BEGIN Supplied text

Container for data engineering, data flows/pipelines etc. All-in-one toolbox for a data engineer.
Can also be used to run spark with all these libraries available for example in pyspark by default (spark jobs won't get crashed due to discrepancies between spark driver/notebook environment and executors)
Includes spark 2.4.4 with hadoop 2.10.0 (custom hadoop for jupyter with scala 2.11 (almond) on a remote cluster).
Explanation:
In short - this kernel (at least version 0.6.0 for scala 2.11) requires http filesystem support in order to work.
This is provided by hadoop >-= 2.9, but standard spark ships with older version.
The effect is that local spark cluster works, but when connecting to remote - executors get destroyed with error that there is no scheme for http filesystem.
This docker image resolves this isssue and allows to use remote spark cluster with almond 0.6.0 and scala 2.11.
For sample usage see docker-compose.yml.
Remember to adjust cpu and memory on the worker.
For contents, included libraries etc. see the first couple of lines of the Dockerfile.
-
scala kernel for jupyter is provided by almond. In prefdef it automatically imports local spark jars and downloads (if not present) almond libs, so only thing you need to do is to create spark session. Refer to almond's "usage-spark.md" document.
-
to add additional dependencies to the notebook, use imports with ivy like this example:
import $ivy.`org.apache.hadoop::hadoop-client:2.10.0`
- all logs from 'org' domain are hidden by default to not to pollute notebook cells. If you want to enable them, use this example:
import org.apache.log4j.{Level, Logger}
Logger.getLogger("org").setLevel(Level.INFO)

END Supplied text

▶ _Assigned task 1_: Print the part of the container description that opens with the words containing "For sample usage" and closes with "of the Dockerfile.".
▶ _Assigned task 2_: Summarize the container description in two sentences.

BEGIN Collected data

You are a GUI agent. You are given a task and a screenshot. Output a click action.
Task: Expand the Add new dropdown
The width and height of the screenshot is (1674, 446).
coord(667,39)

END Collected data

▶ _Exercise response 1_:
For sample usage see docker-compose.yml.
Remember to adjust cpu and memory on the worker.
For contents, included libraries etc. see the first couple of lines of the Dockerfile.

▶ _Exercise response 2_: The container is an all-in-one toolbox for data engineering that can also run Spark with its libraries available in PySpark by default, and it includes Spark 2.4.4 with Hadoop 2.10.0. The almond Scala kernel needs HTTP filesystem support, which Hadoop 2.9 and later provide but the older Hadoop in standard Spark lacks, so executors on a remote cluster get destroyed; this image resolves that and allows a remote Spark cluster to be used with almond 0.6.0 and Scala 2.11.